**EXERCISE GOAL:** Work through the records below and copy every line that includes "Office".

**PROVIDED RECORDS:**

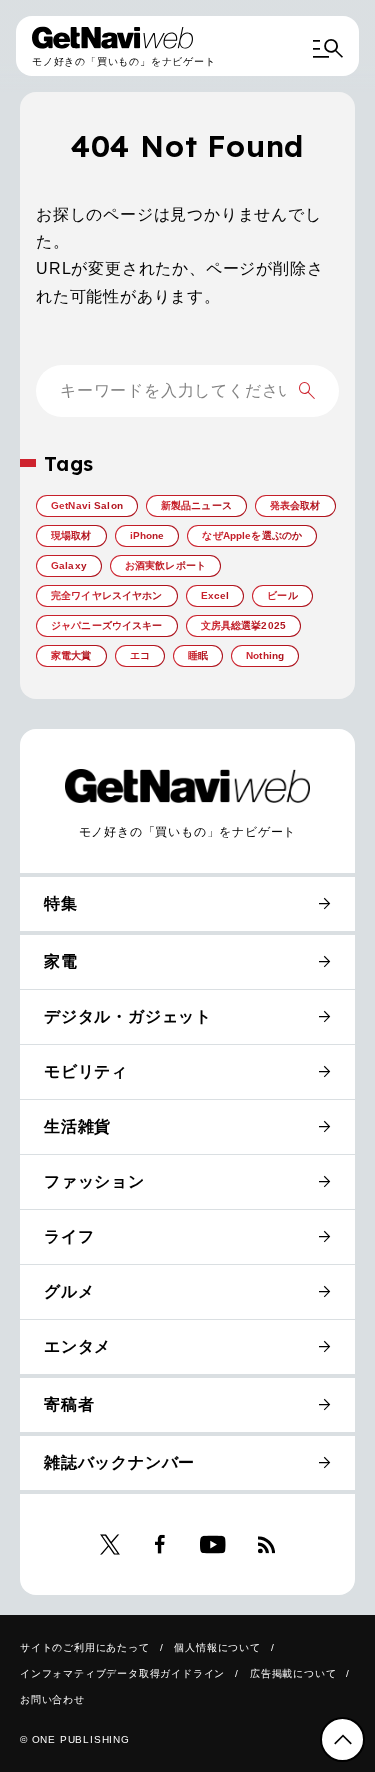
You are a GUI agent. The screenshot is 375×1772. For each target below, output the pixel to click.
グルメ (69, 1291)
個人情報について (217, 1647)
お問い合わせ (52, 1699)
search (307, 391)
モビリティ (86, 1071)
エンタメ (77, 1346)
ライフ (69, 1236)
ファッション (94, 1181)
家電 (61, 961)
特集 (61, 903)
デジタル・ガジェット (128, 1016)
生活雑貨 (77, 1126)
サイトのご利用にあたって (85, 1647)
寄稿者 (69, 1404)
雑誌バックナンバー (119, 1462)
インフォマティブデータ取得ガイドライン (122, 1673)
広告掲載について (293, 1673)
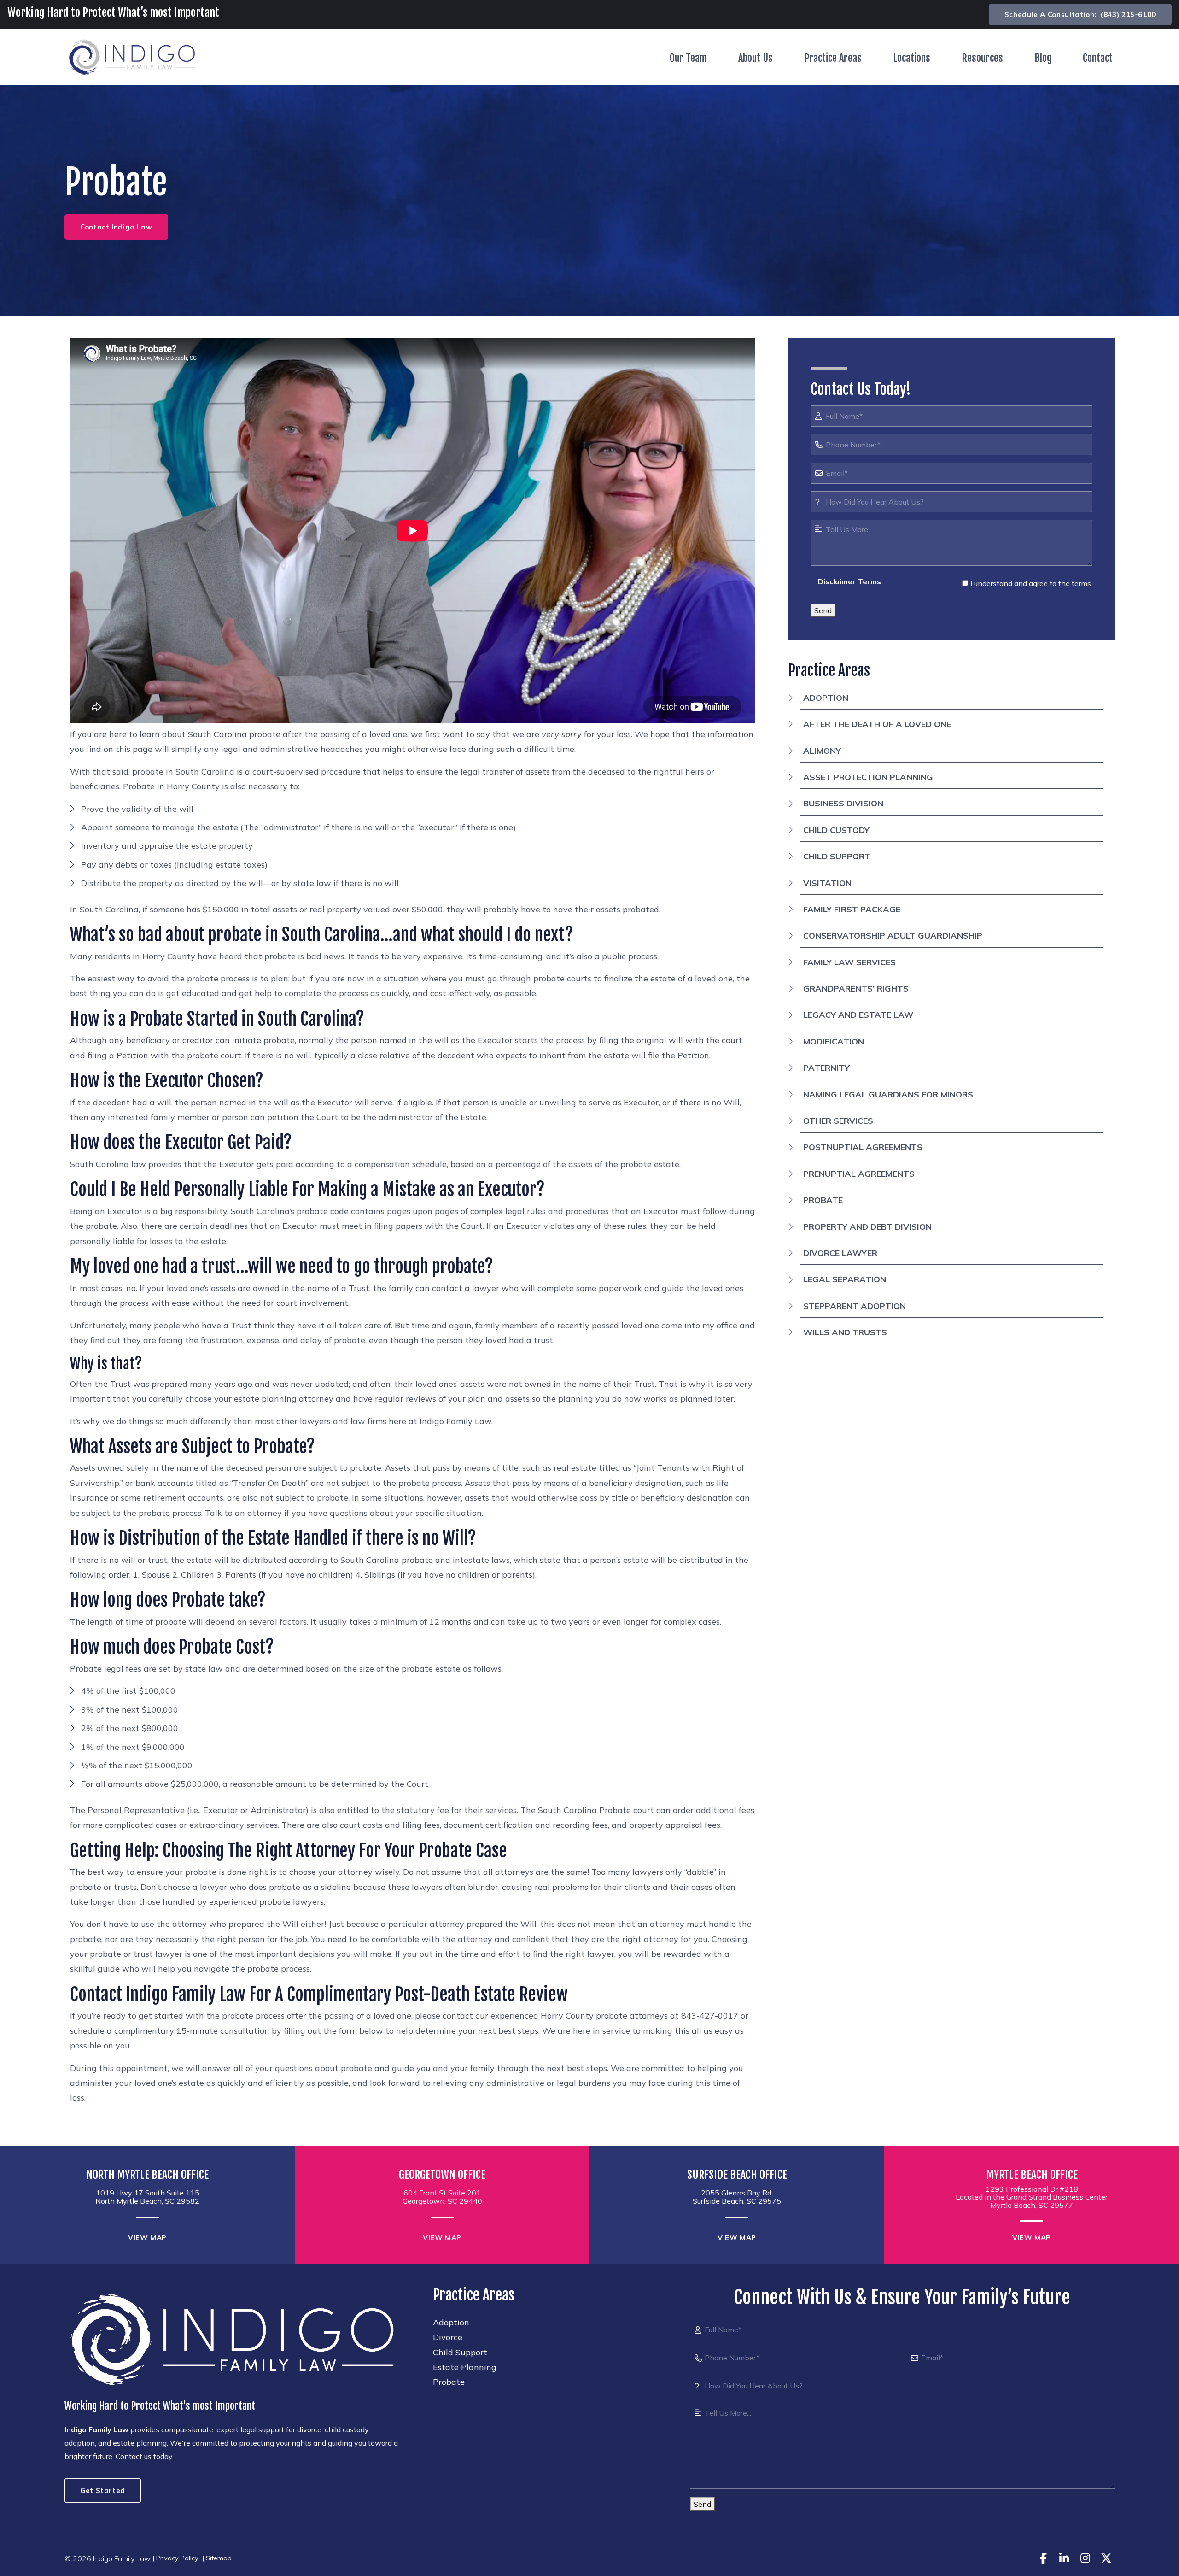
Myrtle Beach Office (1032, 2175)
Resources (982, 58)
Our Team (688, 58)
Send (823, 610)
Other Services (838, 1120)
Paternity (826, 1067)
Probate (823, 1200)
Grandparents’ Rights (856, 988)
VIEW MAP (147, 2237)
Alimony (822, 750)
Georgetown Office (442, 2175)
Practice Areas (833, 58)
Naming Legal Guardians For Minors (888, 1094)
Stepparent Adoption (854, 1306)
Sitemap (219, 2558)
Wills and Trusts (845, 1332)
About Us (755, 58)
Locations (911, 58)
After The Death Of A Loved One (877, 724)
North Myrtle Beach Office (147, 2175)
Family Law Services (849, 962)
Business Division (843, 803)
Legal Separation (844, 1279)
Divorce (447, 2337)
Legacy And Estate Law (858, 1014)
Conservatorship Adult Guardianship (892, 935)
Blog (1042, 58)
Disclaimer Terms (849, 581)
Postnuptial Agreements (862, 1147)
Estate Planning (464, 2367)
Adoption (825, 697)
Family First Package (851, 909)
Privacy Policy (177, 2558)
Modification (833, 1041)
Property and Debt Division (867, 1226)
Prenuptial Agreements (859, 1173)
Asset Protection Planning (868, 777)
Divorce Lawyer (840, 1253)
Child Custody (836, 830)
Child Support (836, 856)
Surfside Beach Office (737, 2175)
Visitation (827, 883)
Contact (1098, 58)
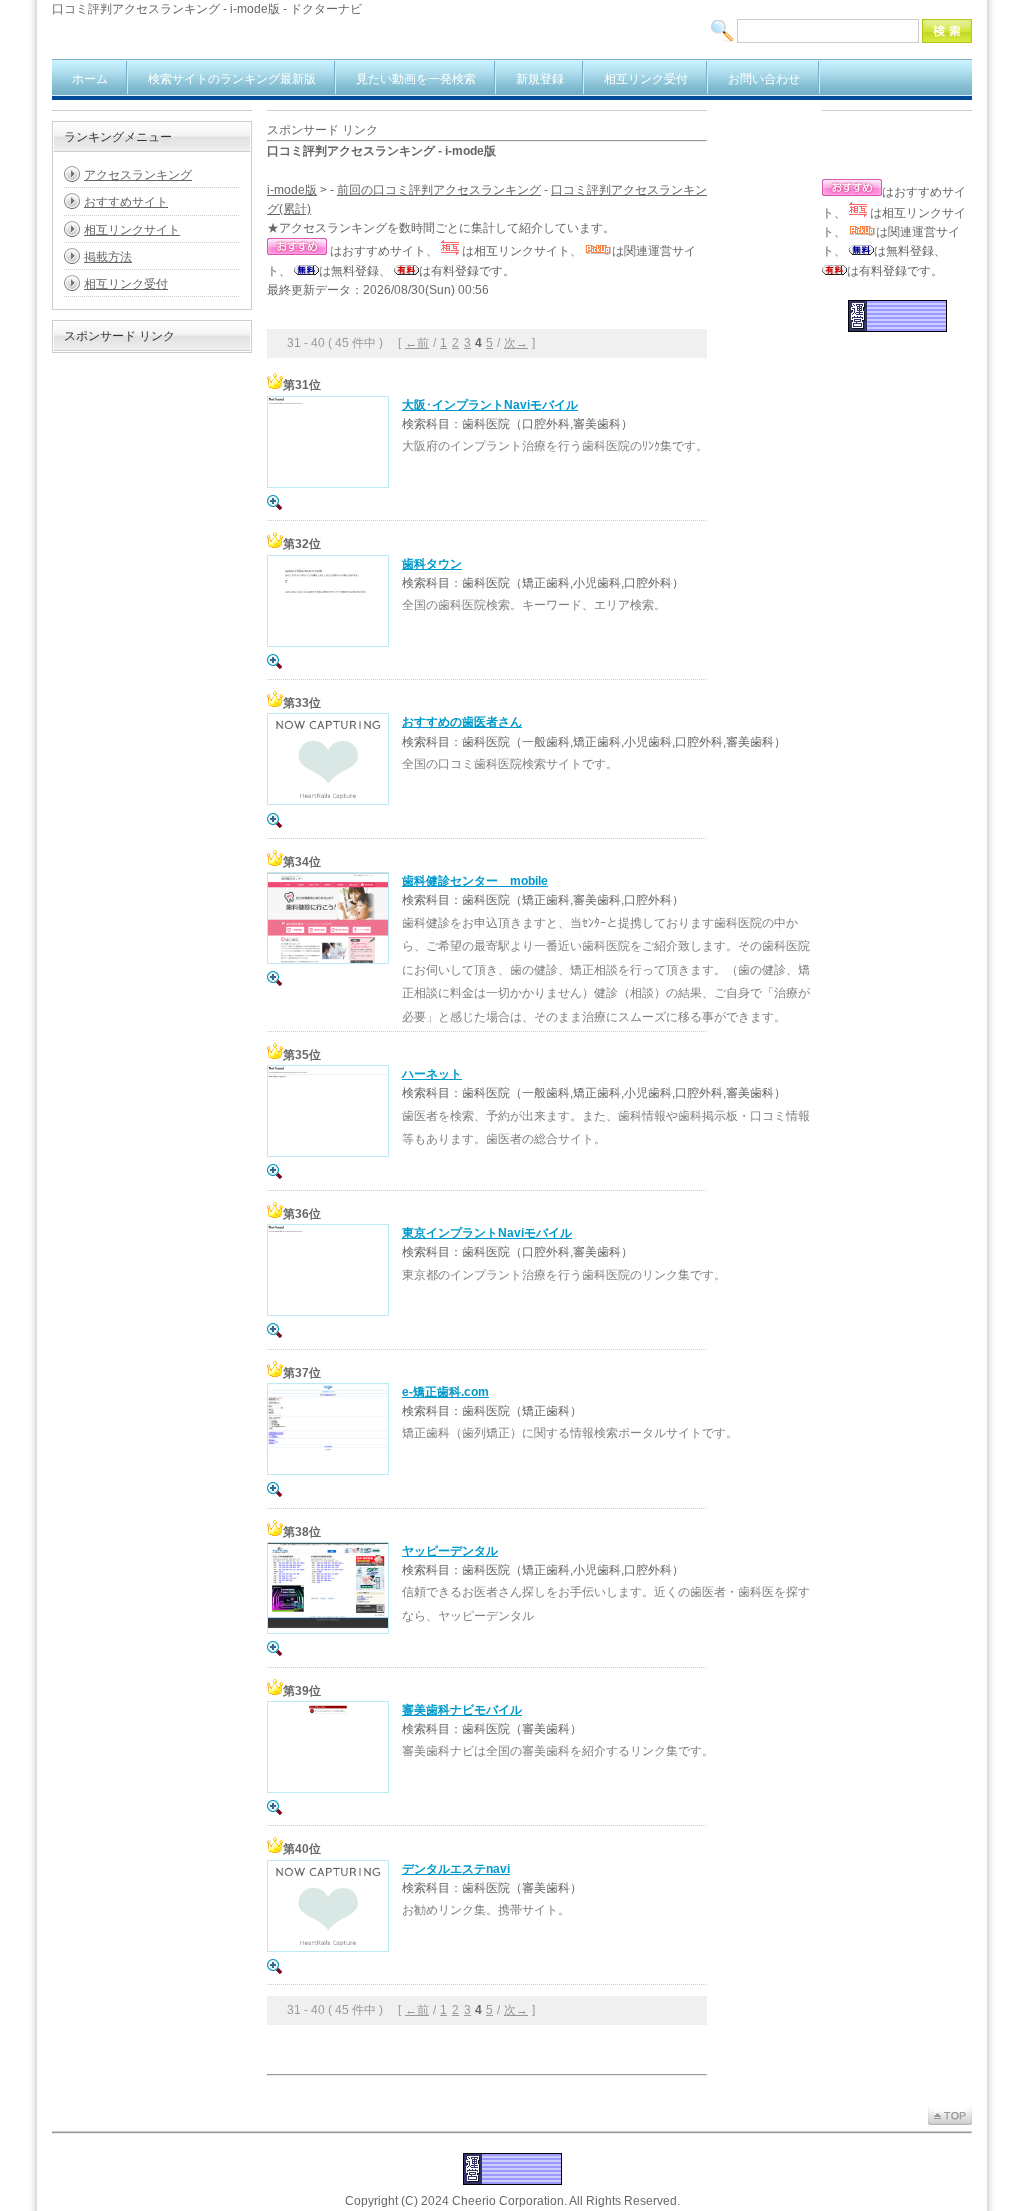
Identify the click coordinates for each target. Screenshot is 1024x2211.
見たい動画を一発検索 (416, 79)
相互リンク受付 (646, 79)
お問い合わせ (764, 79)
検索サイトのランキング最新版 (232, 79)
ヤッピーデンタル (450, 1551)
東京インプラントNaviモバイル (487, 1233)
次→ (516, 343)
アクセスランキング (138, 175)
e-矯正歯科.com (445, 1392)
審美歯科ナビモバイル (462, 1710)
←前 (417, 343)
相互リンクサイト (132, 230)
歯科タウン (432, 564)
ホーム (90, 79)
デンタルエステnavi (456, 1869)
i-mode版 (292, 190)
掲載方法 (108, 257)
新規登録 (540, 79)
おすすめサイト (126, 202)
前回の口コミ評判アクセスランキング (439, 190)
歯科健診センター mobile (475, 881)
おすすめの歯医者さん (462, 722)
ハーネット (432, 1074)
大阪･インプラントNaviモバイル (490, 405)
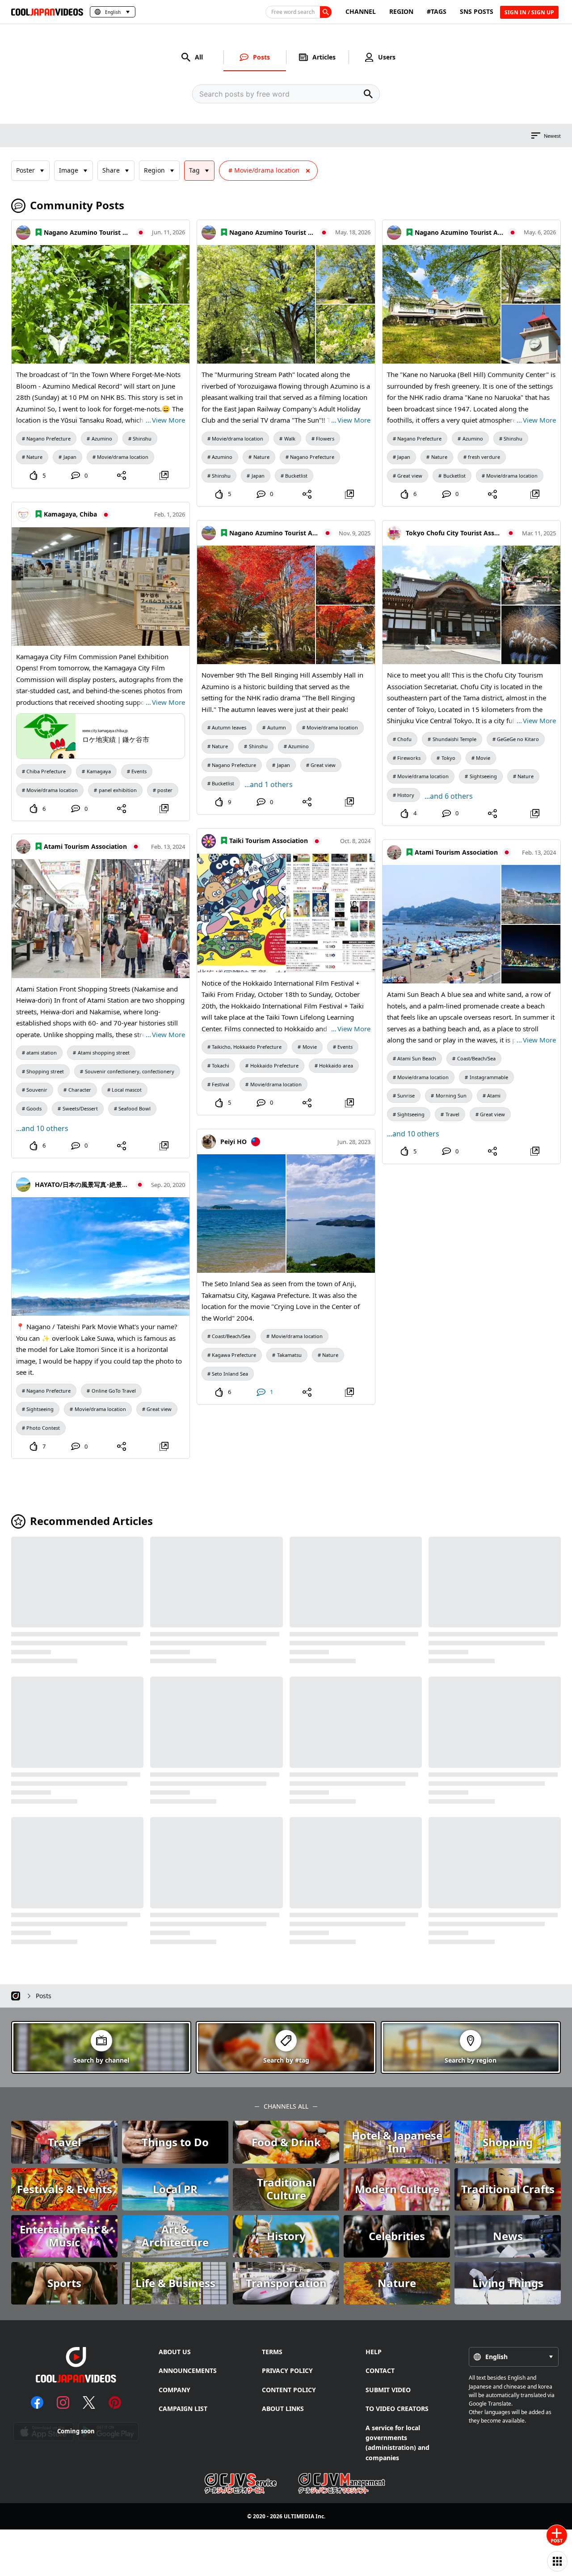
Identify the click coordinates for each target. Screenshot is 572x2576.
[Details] (164, 475)
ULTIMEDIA (299, 2516)
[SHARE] (122, 475)
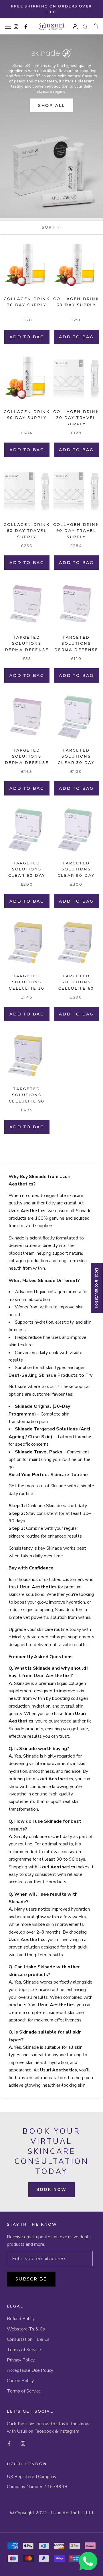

**ANSWER TO THIS EXERCISE:**
Myrtle Beach Office (1032, 2175)
Georgetown Office (442, 2175)
North Myrtle Beach Office (147, 2175)
Surfside Beach Office (737, 2175)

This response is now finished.